It’s the strangest sensation.
And suddenly I cannot wait to see Lotta.
‘How am I supposed to get there?’ I ask.
She looks up from her phone. ‘Jesus Christ. I’m trying to organise this fucking party. Don’t you have a jet on speed dial or something?’
‘No,’ I say. ‘They’re awful for the environment.’
She rolls her eyes and returns to her texting. ‘You are by far the most disappointing billionaire I’ve ever met. Make some calls. Go on. Shoo.’
CHAPTER 38
Lotta
Not only am I at one of the most iconic restaurants the past seven decades have produced in France, but I’m being chatted up by an actual sex symbol.
Like, a guy who’s been voted GQ’s Sexiest Man Alive.
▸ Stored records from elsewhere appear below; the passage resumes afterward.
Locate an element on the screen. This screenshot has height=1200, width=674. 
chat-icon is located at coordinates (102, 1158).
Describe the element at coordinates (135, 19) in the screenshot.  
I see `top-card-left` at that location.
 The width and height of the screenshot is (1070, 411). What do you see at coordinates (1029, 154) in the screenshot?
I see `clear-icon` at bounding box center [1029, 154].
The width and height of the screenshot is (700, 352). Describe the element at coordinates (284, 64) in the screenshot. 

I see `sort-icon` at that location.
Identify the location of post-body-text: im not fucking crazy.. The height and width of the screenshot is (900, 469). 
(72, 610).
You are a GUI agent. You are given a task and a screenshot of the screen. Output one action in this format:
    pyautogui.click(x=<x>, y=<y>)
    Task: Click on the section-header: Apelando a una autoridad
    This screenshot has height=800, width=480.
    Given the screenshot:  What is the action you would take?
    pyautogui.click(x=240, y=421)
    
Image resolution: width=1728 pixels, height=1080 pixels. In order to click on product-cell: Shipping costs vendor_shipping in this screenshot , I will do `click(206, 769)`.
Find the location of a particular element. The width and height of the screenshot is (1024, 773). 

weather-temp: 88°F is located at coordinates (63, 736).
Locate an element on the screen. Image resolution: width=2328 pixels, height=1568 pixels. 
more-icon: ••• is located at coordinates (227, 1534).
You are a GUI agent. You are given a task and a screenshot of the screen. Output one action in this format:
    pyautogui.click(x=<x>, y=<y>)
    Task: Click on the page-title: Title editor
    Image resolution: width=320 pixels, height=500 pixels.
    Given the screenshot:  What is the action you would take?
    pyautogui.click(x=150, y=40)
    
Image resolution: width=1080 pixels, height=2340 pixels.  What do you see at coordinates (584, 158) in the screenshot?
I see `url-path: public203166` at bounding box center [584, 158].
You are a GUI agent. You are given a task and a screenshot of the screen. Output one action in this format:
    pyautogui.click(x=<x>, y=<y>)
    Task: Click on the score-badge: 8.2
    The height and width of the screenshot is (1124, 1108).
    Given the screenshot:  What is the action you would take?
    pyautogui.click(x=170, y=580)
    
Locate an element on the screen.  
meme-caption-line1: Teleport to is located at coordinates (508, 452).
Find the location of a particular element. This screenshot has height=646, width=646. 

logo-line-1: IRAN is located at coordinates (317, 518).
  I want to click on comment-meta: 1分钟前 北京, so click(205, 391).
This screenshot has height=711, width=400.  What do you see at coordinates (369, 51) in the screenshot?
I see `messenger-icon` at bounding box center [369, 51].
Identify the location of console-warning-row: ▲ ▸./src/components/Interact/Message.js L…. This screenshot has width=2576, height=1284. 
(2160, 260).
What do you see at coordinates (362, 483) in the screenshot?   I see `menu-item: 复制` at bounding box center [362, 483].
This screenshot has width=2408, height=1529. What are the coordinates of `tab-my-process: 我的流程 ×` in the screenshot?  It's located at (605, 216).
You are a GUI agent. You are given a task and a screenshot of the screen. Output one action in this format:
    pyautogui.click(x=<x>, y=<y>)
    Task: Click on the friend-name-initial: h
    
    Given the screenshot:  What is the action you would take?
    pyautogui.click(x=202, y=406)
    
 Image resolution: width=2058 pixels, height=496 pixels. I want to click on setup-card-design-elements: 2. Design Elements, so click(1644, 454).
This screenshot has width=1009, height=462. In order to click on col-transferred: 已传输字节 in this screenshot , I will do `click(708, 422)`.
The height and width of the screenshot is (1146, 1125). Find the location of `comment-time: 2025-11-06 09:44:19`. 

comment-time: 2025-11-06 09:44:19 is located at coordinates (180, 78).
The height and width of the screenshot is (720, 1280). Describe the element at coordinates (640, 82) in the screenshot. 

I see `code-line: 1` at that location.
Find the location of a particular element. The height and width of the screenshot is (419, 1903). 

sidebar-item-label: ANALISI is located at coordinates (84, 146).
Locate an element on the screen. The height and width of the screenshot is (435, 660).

Davide de Luca, groom Josh Landers’ best buddy, Hollywood superstar and delicious male specimen from the top of his tousled dark head to the tips of his loafer-clad toes, is making it abundantly clear that the only dessert he’s interested in later tonight isme.
And what do I feel?
Not athing.
Fucking Aide.
Tomorrow evening’s ceremony and party will be under the stars at the beautifully-named Chateau des Anges—Castle of the Angels—but tonight, the great and good of the movie world have gathered at Le Club 55 on St Tropez’s famous Pampelonne Beach.
The sky is a gorgeous haze of azure melting into golds and pinks and peaches. The Mediterranean sea is still as a mill-pond, a sparkling, blush-coloured mirror broken only the enormous white super-yachts dotted around. Several of our guests have,in fact, arrived by tender this evening and will head back out to their floating gin palaces when the night’s festivities are done.
But I doubt that’ll be for quite some time. Beachy, abstract remixes of Françoise Hardy are playing overhead, and the rosé and champagne are flowing, except to our pregnant bride, Elle and those who, like Josh, are in recovery.
The throng of beautiful people is thick, and the conversation is loud. Le Club 55 has always had a low-key vibe—think Demi back in the day with a single button of Bruce’s linen shirt fastened over her bikini. But tonight, we’ve kicked it up a notch. The uneven wooden boards covering the sandy floor of the restaurant may call for flat sandals or bare feet, but the resort-wear people are sporting is nothing short of fabulous.
Still, I’m holding my own. My skin is glowing from the past few weekends spent sunbathing by The Saint’s pool, and my silk jersey dress is comfortable yet sexy, with a plunging neckline and a daring thigh slit. Its gorgeous, deep coral shade shows off my tan and matches my lip gloss. Mr de Luca is definitely eyeing my exposed skin with approval.
I’ve long held a view that real, A-list celebrities tend to fall into two camps. The coked-up ones who can barely hold eye contact, or the really good ones who make everyone feel like they’re the only person in the room.
Unfortunately for me, Davide is the latter.
Unfortunately for him, my only reaction is to muse that this guy would probably do well if he ran for office.
He’s not even up his own arse. His latest movie, the one that premiered at Cannes a couple of months ago, is tipped for an Oscar nod, but is he blathering on about it?
Nope.
Instead, he’s peppering me with thoughtful, intelligent questions about the top end of the residential property market in London. He even mentions he’s considering buying a pied-à-terre there. If I gave a single shit, I could probably sign him as a new client.
But I don’t give a shit, and it’s really fucking annoying. Obviously, I’m tickled to have attracted such a massive star’s attention. If it wasn’t for my fucking, do-gooder boyfriend, I would one hundred percent fuck this guy and enjoy every minute of the experience. Elle would be thrilled—she’s had me earmarked for Davide for months, and since the invitations went out, it’s been a bit of a running joke between us all that I should hook up with him. With Nora obviously besotted and off the market, I was Elle’s Great White Hope for a fellow Cambridge-Hollywood couple (or at least hookup).
It is no exaggeration to say I’ve been looking forward to this wedding for months.
Fucking Aide.
I’m not one to mope, though. Nor am I one to waste an experience this incredible on feeling a little heartbroken and a lot let down by a guy.
Even if the guy is the single most miraculous person I’ve ever met.